● ACTION ITEM
Go through the data below and copy each line where the word "will" occurs.
DATA TO EXAMINE section start
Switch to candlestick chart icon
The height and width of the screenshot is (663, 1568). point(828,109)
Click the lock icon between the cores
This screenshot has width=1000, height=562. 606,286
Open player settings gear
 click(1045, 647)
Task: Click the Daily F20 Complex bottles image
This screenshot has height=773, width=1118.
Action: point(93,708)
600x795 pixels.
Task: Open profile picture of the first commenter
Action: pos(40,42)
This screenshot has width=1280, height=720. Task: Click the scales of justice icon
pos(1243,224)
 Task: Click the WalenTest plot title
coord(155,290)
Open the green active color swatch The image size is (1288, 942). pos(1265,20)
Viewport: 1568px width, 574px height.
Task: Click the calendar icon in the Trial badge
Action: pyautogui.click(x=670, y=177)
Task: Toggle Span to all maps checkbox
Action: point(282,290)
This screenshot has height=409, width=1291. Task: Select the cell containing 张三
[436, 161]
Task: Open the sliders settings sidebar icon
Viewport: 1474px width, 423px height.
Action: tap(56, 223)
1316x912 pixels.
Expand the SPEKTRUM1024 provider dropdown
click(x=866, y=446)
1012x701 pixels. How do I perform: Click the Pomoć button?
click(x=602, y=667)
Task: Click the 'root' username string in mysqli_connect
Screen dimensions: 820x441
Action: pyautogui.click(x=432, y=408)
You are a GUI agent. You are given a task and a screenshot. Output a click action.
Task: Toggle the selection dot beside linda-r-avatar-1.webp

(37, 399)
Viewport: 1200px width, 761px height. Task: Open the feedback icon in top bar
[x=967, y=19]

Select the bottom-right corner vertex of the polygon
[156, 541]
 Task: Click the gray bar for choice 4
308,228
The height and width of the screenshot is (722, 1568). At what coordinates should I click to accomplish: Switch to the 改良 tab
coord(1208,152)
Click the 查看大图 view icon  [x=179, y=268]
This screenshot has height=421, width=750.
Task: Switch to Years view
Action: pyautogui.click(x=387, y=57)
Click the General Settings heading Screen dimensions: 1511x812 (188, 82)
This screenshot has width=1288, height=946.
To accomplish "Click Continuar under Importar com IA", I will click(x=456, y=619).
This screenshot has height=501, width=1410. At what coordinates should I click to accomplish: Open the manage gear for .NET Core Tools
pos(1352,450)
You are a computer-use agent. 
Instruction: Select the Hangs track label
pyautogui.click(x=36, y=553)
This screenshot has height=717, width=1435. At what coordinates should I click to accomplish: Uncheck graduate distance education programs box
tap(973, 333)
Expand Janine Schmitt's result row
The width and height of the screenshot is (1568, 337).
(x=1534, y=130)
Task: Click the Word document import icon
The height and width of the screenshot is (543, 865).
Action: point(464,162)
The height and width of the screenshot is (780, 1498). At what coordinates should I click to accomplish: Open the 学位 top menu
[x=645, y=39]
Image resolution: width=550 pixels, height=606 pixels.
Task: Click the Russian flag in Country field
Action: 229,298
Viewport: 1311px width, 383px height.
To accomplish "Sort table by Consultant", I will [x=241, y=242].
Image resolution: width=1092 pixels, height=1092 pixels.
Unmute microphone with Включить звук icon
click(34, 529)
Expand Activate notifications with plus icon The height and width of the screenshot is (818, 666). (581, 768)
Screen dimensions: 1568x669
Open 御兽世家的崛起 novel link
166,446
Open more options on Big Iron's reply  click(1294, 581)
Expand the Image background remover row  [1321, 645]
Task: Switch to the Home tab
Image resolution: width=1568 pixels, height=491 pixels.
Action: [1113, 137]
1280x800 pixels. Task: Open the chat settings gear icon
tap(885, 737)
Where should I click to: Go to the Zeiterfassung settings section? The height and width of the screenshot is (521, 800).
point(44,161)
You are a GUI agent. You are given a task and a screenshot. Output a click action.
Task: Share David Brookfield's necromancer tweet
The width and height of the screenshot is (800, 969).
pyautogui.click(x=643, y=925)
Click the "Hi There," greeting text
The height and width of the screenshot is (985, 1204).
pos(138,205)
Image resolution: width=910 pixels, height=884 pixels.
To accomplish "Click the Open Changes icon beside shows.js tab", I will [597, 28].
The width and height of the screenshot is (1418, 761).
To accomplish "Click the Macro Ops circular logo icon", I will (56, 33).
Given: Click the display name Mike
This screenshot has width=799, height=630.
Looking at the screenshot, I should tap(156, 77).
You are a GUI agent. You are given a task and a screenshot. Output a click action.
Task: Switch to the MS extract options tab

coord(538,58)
DATA TO EXAMINE section end
● SOLUTION FOR THIS EXERCISE
To accomplish "Click Continuar under Importar com IA", I will click(x=456, y=619).
To accomplish "Sort table by Consultant", I will [x=241, y=242].
To accomplish "Click the Open Changes icon beside shows.js tab", I will [597, 28].
To accomplish "Click the Macro Ops circular logo icon", I will (56, 33).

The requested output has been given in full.